Mudah menemukan sikap keberpihakan penonton Timnas ketika melawan Laos, Kamboja, hingga Malaysia dan Singapura pada Piala AFF Suzuki 2020. Sikap serupa dilakukan warga negara lain pada Timnas mereka.

Pertandingan Timnas Indonesia melawan Timnas Singapura pada semifinal, Sabtu malam (25/12/2021), kiranya yang paling "gaduh dan riuh-rendah". Media massa, media sosial, maupun media online ramai-ramai menyoroti soal itu.

Tapi Ardes Goenawan, berkomentar di instagram, seperti tidak punya rasa empati sama sekali. Ia meremehkan Timnas. Ia memandang sikap penonton dan pemain lebay, sebagai berlebihan. Kayak jadi juara dunia saja. Pilihan kata-katanya tak pantas. Konyolnya, ia berterus terang mendukung timnas negara lain.

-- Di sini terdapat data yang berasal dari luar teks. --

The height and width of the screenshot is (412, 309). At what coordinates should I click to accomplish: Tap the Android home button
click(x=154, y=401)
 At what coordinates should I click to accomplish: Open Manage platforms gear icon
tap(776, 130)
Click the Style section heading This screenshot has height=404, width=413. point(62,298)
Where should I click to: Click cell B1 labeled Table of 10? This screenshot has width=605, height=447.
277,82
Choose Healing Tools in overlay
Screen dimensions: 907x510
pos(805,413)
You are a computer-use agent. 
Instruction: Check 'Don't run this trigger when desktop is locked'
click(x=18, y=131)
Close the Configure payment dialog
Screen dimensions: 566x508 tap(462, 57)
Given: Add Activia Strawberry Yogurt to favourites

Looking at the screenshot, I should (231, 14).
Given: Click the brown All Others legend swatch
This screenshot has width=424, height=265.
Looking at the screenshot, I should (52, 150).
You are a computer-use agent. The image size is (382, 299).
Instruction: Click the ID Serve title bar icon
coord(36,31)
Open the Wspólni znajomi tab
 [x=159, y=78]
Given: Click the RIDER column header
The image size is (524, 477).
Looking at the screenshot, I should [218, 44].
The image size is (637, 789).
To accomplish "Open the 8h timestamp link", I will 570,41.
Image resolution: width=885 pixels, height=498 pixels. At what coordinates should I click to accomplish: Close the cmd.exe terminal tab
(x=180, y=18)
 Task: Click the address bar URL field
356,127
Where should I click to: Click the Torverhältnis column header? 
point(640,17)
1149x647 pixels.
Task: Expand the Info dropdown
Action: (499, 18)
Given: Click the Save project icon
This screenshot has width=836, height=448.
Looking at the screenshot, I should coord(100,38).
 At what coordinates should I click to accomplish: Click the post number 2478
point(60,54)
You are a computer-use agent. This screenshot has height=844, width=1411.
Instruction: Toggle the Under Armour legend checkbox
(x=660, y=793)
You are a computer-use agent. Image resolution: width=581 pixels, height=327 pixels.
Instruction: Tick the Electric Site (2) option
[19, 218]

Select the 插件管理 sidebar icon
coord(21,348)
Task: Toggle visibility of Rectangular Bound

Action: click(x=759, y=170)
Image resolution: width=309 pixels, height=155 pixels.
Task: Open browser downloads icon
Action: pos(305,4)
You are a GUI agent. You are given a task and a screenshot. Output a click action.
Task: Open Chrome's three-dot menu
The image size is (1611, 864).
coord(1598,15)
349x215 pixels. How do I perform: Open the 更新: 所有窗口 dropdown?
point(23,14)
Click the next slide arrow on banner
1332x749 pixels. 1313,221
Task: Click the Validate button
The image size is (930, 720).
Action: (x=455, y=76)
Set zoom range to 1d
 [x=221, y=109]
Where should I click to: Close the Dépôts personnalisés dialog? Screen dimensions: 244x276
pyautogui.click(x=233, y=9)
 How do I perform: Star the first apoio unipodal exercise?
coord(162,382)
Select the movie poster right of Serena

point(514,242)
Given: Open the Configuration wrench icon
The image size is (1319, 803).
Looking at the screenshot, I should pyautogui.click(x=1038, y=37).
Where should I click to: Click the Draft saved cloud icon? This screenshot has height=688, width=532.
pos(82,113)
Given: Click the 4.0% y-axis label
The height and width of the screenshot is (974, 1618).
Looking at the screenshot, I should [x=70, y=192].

Rupanya ia meremehkan Timnas untuk mengikuti ungkapan mantan pemain sepakbola Malaysia Safee Sali, Pelatih Timnas Malaysia Tan Cheng Hoe, dan sejumlah pemain maupun pelatih negara Asean lain yang bernada serupa.

*

Ardes menganggap komentarnya itu tidak terkait dengan nasionalisme. Ia berdalih hanya ingin berpendapat secara obyektif. Secara permainan, katanya, Thailand dan Vietnam lebih baik. Tapi sekaliber apa sih pengetahuan dan analisisnya tentang sepakbola? Apakah ia juga pemain sepakbola? Apakah ia juga berkiprah sebagai penulis berita-reporter-presenter sepakbola andal?

Mestinya sejak Timnas menahan imbang Vietnam, pendapatnya mengunggulkan Vietnam tumbang. Dengan begitu ia akan berhitung lagi mengenai hal-hal situasional dan nonteknis penyebab Timnas mampu melaju ke semifinal, dan kemudian ke final. Apakah ia intens mengikuti sepak terjang pelatih Shin Tae-yong dan Timnas Indonesia selama ini?

Rasanya ia belum cukup memahami filosofi: bola itu bundar. Coba tanya tanggapannya ketika Arhan Pratama membuat gol hingga mengubah kedudukan menjadi 2 -- 2. Apa komentarnya ketika Nadeo Argawinata mampu menepis tendangan penalti Faris Ramli dari Timnas Singapura pada menit-menit sebelum pertandingan berakhir?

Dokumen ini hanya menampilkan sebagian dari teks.